### Page

All this is known, but until now, for a variety of reasons, we have not paid sufficient attention to it.

 

PROPOSALS FOR WORK AROUND THE CYCLE OF THE MOTOR CAR

 

For our part, it has been objectively difficult for us to intervene in, and even study, a situation like this, which is so wide-ranging and fragmented that it requires an commitment that we have not so far been able to make. Also, for the official labour movement and the trade unions, similar problems have existed (although obviously in lesser measure) – but they too have tended to limit their political intervention to the situation of the larger factories, avoiding political work in these other situations.

 

The result is that, although we have a general awareness that the problem exists, that’s about as far as it goes. We do not know how many people are employed within FIAT’s global cycle of production. We have not been able to map out the cycle and flows of production. We have only a fragmented and casual understanding of the conditions and the struggles of the working class employed in this sector. And up till now very little has been done to study the relations between FIAT and their suppliers.

 

We can no longer postpone this work. The debate on the future of the motor industry is in full swing. In Italy in particular this is linked to a reconversion of this sector towards a hypothetical new mode of capitalist accumulation. We have the repercussions ot the so-called “energy crisis” and the restructuring of production. On the one hand, this means the real issues of full utilisation of plant, a blockage on new starters, and the block on any plans for new development in the Turin area. On the other hand, we have the ideological (and equally anti-worker) talk of the “new way of making motor cars”. We cannot shirk the tasks of both study and intervention in this sector. If we fail in this, we run the risk of serious errors of judgement, as well as abandoning a vast sector of the working class.

 

For this reason, we shall try to make some proposals for work around the FIAT cycle of production, as well as a number of possible starting points for an analysis.

 

Photo: ………………

 

CONCENTRATION OF PRODUCTION, AND THE BUILDING OF THE FIAT WORKING CLASS

 

The main characteristic of the development of FIAT’s system of production, as it has developed over decades, has been the constant tendency towards a large concentration of the final production process of the motor car within enormous factories. This has been accompanied by a converse process of dispersion, particularly in Turin and the surrounding region of Piedmont, of the satellite industries which are concerned (upstream) with supplying production parts and (downstream) with all the processes concerned with sale of the product, repairs, and alteration of the final product. According to Agnelli, if you use this yardstick to calculate the numbers employed in sectors relating to the motor industry, you get a final figure of about 2,000,000 workers.

######

• _Given exercise 1_: Reproduce the passage on FIAT's production cycle word for word from "CONCENTRATION OF PRODUCTION, AND" to "about 2,000,000 workers.".

### Input for this task

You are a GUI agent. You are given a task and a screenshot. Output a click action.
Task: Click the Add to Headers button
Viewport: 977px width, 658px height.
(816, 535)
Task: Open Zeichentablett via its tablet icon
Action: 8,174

######

• _Given exercise 2_: Please duplicate the entire listing above, line for line and without changes.

• _Expected output 1_:
CONCENTRATION OF PRODUCTION, AND THE BUILDING OF THE FIAT WORKING CLASS

 

The main characteristic of the development of FIAT’s system of production, as it has developed over decades, has been the constant tendency towards a large concentration of the final production process of the motor car within enormous factories. This has been accompanied by a converse process of dispersion, particularly in Turin and the surrounding region of Piedmont, of the satellite industries which are concerned (upstream) with supplying production parts and (downstream) with all the processes concerned with sale of the product, repairs, and alteration of the final product. According to Agnelli, if you use this yardstick to calculate the numbers employed in sectors relating to the motor industry, you get a final figure of about 2,000,000 workers.

• _Expected output 2_:
You are a GUI agent. You are given a task and a screenshot. Output a click action.
Task: Click the Add to Headers button
Viewport: 977px width, 658px height.
(816, 535)
Task: Open Zeichentablett via its tablet icon
Action: 8,174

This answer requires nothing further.